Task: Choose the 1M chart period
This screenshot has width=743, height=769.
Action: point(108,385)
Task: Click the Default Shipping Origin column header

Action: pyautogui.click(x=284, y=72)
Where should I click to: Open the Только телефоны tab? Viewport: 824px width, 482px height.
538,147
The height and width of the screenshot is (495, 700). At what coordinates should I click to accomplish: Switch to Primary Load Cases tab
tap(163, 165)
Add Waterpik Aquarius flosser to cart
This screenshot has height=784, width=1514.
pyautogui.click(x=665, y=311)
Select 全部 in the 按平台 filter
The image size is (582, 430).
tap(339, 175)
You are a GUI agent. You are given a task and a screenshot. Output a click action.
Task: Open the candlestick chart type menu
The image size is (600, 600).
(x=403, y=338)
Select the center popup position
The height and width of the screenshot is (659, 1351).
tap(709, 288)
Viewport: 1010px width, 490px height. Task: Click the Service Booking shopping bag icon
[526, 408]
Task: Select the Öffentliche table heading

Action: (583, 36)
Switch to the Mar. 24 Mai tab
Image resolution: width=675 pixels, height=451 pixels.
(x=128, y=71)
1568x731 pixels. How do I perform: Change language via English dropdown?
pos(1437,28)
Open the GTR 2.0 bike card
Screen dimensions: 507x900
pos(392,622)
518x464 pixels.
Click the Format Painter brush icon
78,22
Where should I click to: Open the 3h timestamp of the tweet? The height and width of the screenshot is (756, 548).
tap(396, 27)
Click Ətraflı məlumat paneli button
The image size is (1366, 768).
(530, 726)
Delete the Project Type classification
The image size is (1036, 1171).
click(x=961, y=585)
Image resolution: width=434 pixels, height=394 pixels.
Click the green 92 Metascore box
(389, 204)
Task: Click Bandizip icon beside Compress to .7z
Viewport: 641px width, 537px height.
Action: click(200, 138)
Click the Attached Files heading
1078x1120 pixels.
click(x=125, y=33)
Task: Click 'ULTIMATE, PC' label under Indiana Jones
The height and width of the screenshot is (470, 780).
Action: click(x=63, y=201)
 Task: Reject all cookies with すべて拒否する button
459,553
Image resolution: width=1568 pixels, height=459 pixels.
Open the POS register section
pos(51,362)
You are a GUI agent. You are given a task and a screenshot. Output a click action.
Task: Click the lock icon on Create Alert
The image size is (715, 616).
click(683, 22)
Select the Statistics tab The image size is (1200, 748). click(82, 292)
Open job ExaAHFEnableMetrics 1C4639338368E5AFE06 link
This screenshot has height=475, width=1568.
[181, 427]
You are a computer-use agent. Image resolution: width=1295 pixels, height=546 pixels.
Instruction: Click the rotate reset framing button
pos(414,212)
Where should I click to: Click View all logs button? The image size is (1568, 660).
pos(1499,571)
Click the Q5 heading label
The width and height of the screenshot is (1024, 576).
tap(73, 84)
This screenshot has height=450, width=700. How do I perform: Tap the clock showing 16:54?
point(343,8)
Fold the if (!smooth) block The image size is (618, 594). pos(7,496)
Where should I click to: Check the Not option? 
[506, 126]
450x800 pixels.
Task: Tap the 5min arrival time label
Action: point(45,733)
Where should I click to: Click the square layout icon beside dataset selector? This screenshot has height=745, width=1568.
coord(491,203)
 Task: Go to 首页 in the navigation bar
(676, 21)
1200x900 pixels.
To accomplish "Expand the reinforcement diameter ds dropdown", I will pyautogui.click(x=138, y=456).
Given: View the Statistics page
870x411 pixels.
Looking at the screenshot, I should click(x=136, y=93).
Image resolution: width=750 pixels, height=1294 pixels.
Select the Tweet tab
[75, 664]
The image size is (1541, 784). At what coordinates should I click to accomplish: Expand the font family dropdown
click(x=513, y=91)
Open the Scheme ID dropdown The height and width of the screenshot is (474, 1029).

» **Exercise**
Would you output, from the records above, exactly the run of lines that starts at the line containing "Add Waterpik Aquarius flosser to cart" and ends at the line containing "Image resolution: width=1568", and only that run?

» **Written reply**
Add Waterpik Aquarius flosser to cart
This screenshot has height=784, width=1514.
pyautogui.click(x=665, y=311)
Select 全部 in the 按平台 filter
The image size is (582, 430).
tap(339, 175)
You are a GUI agent. You are given a task and a screenshot. Output a click action.
Task: Open the candlestick chart type menu
The image size is (600, 600).
(x=403, y=338)
Select the center popup position
The height and width of the screenshot is (659, 1351).
tap(709, 288)
Viewport: 1010px width, 490px height. Task: Click the Service Booking shopping bag icon
[526, 408]
Task: Select the Öffentliche table heading

Action: (583, 36)
Switch to the Mar. 24 Mai tab
Image resolution: width=675 pixels, height=451 pixels.
(x=128, y=71)
1568x731 pixels. How do I perform: Change language via English dropdown?
pos(1437,28)
Open the GTR 2.0 bike card
Screen dimensions: 507x900
pos(392,622)
518x464 pixels.
Click the Format Painter brush icon
78,22
Where should I click to: Open the 3h timestamp of the tweet? The height and width of the screenshot is (756, 548).
tap(396, 27)
Click Ətraflı məlumat paneli button
The image size is (1366, 768).
(530, 726)
Delete the Project Type classification
The image size is (1036, 1171).
click(x=961, y=585)
Image resolution: width=434 pixels, height=394 pixels.
Click the green 92 Metascore box
(389, 204)
Task: Click Bandizip icon beside Compress to .7z
Viewport: 641px width, 537px height.
Action: click(200, 138)
Click the Attached Files heading
1078x1120 pixels.
click(x=125, y=33)
Task: Click 'ULTIMATE, PC' label under Indiana Jones
The height and width of the screenshot is (470, 780).
Action: click(x=63, y=201)
 Task: Reject all cookies with すべて拒否する button
459,553
Image resolution: width=1568 pixels, height=459 pixels.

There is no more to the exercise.